Tasted with good friends. Really fun to have a journey back in “wine-time”…and I can only say read my “Varible no. 32B” on the blog….the wine in itself, analyzes solely from a hard core point of view was really not that great. Dry, square and lifeless.

2006 SQN “Raven”

You can smell and do a few “ooohhhss and ahhhsss” and find it simply fascinating that wine can also be like this. You can even conclude that SQN is not only high-octane wine…some around the table called it “cool tempered” and although that’s taking it a bit far for my palate, I know what they mean. But! – you can’t drink it…or I couldn’t. There is nothing here making me come back for more – the density is still too violent.

Have recently tasted both ’05 and ’06 Blanc d’Argile – two very different Champagnes.

The ’05 have begun to develop traditional autolysis notes with deeper walnut and nutty flavours. Yet this troublesome (typical ’05) rotten potato note is also present. The oak profile is also quit dominant.

The ’06 are a different story. Quite bombastic opening – really intense with raw structure. Evolved beautiful in the glass and the last third revealed a ravishing soil intensity and purity. From ’06 is seems like the oak is far better balanced and only a secondary chord and not the whole orchestra.


Weekend wines…

2009 Demarne-Frison “Lalore” Brut Nature

A Champagne filled with citrus and flowery components. Feels too young at this stage, but has a very fresh and pure profile. The last glass was by far the best.

2008 Bérèche “Rive Gauche” Extra Brut (3 g/l dosage)

Incredible refined Pinot Meunier with enormous acidity bite. Really sophisticated freshness, yet with a deeper and darker fruit baseline. Can easily be enjoyed now, but a couple of years in the bottle should bring these darker phrasings into an even more refined level.

2004 David Léclapart “L’Apotre”

Scary intensity and incredible raw Champagne without any fuzz whatsoever. Doesn’t feel closed, nor does it feel really open – but somewhere in-between. I would give it some more time, simply to balance its bombastic footprint. It has everything it takes to age another 15-20 years.

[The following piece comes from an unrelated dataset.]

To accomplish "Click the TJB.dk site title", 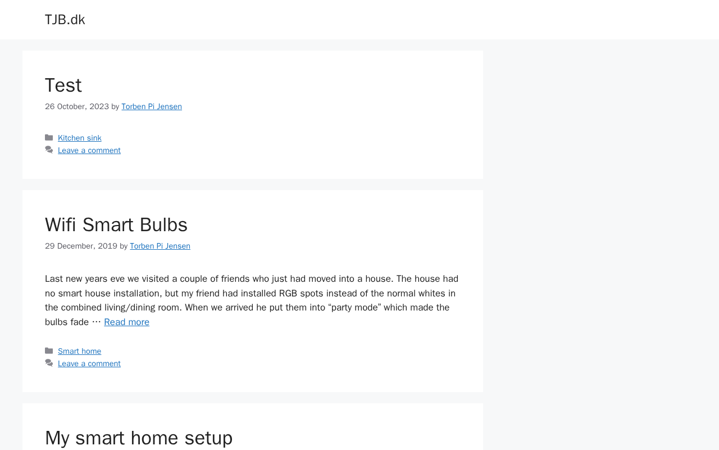I will pos(65,20).
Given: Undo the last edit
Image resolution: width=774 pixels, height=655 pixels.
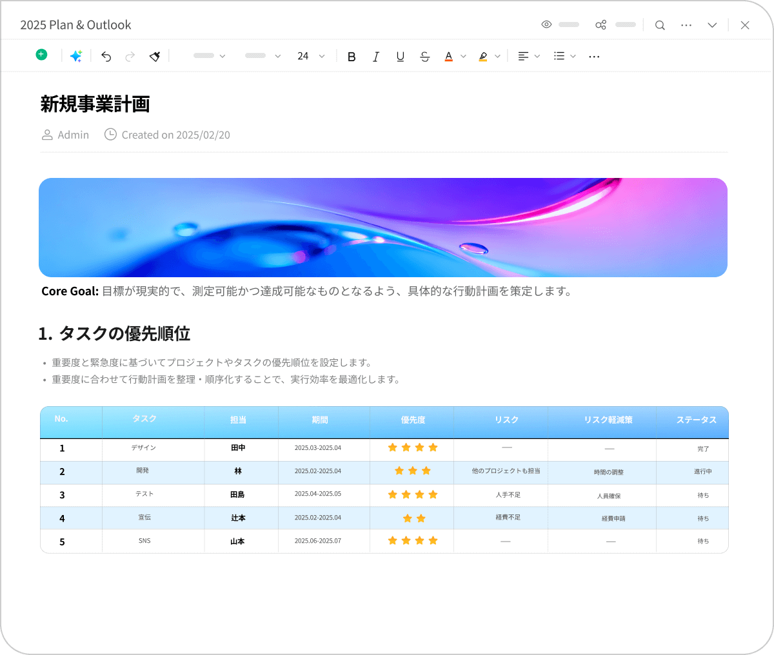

2010 Domaine Dublére “Volnay Les Pitures”

Incredible sexy and smooth Pinot Noir. Ripe and juicy with an almost sweet liquorices appeal. You can argue whether it’s a fraction too polished and oak dominant, but selling at this reasonable price and drinking really well in good friends company, I didn’t found much reason to complain.

2008 Philippe Pacalet “Chambolle Musigny”

Also incredible charming wine, with classic Pinot tonality. It leans toward a more polished style with a fair amount of oak influence. However I found additional deeper layers and it’s simply so juicy and easy to drink.